Among other issues, this year’s survey asked respondents about immigration policy and their attitudes about specific groups of immigrants.
More than 60 percent of Minnesotans believe that immigrants have a positive or very positive effect on the United States. About 25 percent of respondents indicated they believe immigrants have a negative or very negative effect on the state.
Acceptance levels differed for different ethnic groups. Fifty-five percent of Minnesotans support the state continuing to welcome Somali immigrants, and 80 percent support the state continuing to welcome Mexican immigrants.
“We attribute this to the fact that Somali immigration is a more recent phenomenon in Minnesota than Mexican immigration,” according to Sandrine Zerbib and Ann Finan, in the Immigration Report. “However, these results are also consistent with an interpretation that race and religion are also important factors in how immigrants are received.”
Zerbib and Finan are associate professors in the Department of Sociology.

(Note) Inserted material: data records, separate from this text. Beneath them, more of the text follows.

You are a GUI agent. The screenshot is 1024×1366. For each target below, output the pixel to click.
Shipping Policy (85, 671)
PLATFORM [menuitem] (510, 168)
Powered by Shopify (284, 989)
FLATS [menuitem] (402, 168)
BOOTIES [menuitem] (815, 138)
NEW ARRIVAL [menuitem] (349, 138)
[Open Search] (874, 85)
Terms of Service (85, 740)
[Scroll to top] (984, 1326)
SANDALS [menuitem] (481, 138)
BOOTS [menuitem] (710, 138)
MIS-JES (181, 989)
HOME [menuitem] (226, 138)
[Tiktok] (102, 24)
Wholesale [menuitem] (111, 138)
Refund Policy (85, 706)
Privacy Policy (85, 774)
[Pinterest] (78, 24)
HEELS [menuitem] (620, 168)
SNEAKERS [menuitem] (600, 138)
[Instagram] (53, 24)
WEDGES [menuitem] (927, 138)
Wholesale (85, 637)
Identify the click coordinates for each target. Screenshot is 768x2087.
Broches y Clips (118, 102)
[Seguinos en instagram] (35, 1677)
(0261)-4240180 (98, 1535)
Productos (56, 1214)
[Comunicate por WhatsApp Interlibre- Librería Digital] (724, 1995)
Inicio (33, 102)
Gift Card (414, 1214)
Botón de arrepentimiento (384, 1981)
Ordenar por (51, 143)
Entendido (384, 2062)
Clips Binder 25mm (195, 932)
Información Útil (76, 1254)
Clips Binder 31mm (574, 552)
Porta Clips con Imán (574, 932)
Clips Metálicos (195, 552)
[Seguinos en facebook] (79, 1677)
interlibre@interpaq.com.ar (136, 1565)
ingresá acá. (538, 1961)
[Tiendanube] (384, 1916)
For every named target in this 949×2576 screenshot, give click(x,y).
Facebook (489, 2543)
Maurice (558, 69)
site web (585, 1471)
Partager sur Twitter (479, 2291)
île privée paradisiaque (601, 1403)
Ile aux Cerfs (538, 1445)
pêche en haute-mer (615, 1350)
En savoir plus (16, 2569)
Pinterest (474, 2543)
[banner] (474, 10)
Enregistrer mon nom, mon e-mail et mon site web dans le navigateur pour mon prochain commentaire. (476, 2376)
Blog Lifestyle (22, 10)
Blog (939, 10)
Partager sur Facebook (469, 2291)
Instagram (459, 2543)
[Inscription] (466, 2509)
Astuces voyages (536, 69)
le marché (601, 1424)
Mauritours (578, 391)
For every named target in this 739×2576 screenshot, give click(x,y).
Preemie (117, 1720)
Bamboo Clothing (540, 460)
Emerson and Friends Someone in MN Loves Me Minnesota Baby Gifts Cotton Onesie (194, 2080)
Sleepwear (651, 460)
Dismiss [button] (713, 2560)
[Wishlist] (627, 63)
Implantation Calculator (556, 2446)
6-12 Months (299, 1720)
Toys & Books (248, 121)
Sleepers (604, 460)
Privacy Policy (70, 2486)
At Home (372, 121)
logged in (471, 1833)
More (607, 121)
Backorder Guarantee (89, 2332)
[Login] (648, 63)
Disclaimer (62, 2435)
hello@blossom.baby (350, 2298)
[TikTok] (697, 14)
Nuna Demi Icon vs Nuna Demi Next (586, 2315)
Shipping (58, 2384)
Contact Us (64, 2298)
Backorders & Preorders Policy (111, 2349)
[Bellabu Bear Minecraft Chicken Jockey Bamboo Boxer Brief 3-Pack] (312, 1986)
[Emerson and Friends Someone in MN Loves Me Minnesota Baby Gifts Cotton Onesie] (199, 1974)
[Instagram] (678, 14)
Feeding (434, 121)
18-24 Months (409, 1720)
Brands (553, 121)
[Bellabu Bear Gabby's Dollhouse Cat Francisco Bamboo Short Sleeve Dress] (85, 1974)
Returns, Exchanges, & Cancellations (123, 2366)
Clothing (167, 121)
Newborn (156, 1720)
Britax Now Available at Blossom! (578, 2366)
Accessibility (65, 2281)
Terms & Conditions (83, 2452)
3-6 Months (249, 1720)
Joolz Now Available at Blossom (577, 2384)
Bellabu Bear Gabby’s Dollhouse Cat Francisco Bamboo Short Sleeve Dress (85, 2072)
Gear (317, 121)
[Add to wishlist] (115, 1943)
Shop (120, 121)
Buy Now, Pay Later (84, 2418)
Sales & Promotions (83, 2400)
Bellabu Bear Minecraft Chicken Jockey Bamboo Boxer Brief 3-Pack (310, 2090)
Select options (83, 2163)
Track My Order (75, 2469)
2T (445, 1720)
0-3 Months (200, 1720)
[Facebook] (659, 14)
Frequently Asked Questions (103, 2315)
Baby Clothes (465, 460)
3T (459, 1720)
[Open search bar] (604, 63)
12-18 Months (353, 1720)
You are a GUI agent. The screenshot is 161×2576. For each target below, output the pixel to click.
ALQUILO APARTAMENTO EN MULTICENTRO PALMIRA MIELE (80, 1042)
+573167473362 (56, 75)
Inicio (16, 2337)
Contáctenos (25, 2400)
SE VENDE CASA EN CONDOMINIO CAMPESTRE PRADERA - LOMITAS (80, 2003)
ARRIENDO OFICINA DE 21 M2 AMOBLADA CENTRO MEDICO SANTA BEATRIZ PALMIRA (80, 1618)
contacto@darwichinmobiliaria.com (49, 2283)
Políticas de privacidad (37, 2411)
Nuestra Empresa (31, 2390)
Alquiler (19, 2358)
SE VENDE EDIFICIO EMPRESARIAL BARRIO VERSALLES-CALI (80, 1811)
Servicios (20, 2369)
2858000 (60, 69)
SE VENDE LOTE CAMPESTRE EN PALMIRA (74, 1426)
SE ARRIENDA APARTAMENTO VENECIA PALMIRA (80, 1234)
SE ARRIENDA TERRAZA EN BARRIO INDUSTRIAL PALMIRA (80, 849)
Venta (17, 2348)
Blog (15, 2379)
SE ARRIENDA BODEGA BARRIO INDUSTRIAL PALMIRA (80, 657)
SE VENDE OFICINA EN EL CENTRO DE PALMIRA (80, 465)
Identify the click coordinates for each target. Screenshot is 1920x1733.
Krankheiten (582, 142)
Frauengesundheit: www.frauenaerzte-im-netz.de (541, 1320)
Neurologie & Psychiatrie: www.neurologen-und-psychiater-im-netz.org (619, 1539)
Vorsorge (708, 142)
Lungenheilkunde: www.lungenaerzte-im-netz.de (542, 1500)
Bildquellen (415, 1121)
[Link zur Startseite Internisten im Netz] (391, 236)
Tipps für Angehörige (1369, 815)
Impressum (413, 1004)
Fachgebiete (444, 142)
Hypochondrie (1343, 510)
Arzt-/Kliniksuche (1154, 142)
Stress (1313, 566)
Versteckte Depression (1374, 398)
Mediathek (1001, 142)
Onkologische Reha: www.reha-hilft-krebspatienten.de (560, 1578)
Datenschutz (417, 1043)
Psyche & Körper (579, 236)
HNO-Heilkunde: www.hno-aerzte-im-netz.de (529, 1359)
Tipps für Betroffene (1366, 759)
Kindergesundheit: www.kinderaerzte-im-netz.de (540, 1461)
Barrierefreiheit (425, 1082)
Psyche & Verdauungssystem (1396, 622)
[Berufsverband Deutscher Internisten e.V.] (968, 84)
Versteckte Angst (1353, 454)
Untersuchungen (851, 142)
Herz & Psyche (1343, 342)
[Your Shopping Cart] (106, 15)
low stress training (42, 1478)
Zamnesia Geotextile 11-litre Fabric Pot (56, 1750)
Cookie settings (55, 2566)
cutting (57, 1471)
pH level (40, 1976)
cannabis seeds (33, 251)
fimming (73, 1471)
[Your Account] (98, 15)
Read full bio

Attitudes also differed based on where Minnesotan’s live, with metro respondents demonstrating higher levels of acceptance of immigrants than out-state respondents. About 70 percent of metro residents indicated they believed immigrants have a positive effect on the United States, while 56 percent of out-state residents said the same.
Respondents were also more likely to see immigration in a positive light if their family had ties to immigration. Eighty-four percent of immigrants or the children of immigrants indicated they believed immigration’s effects were positive versus 69 percent of people born in the United States to non-immigrant parents.
Despite the support for immigration, 85 percent of respondents indicated support for some form of strengthened immigration control.
The results of the 2015 survey are similar to the attitudes found in the 2014 survey, when 61 percent of respondents indicated they believed immigrants had a positive effect on the nation.
Responses for the survey were gathered from 623 randomly-selected landline and cellphone users Oct. 12-22 at the St. Cloud State Survey Lab.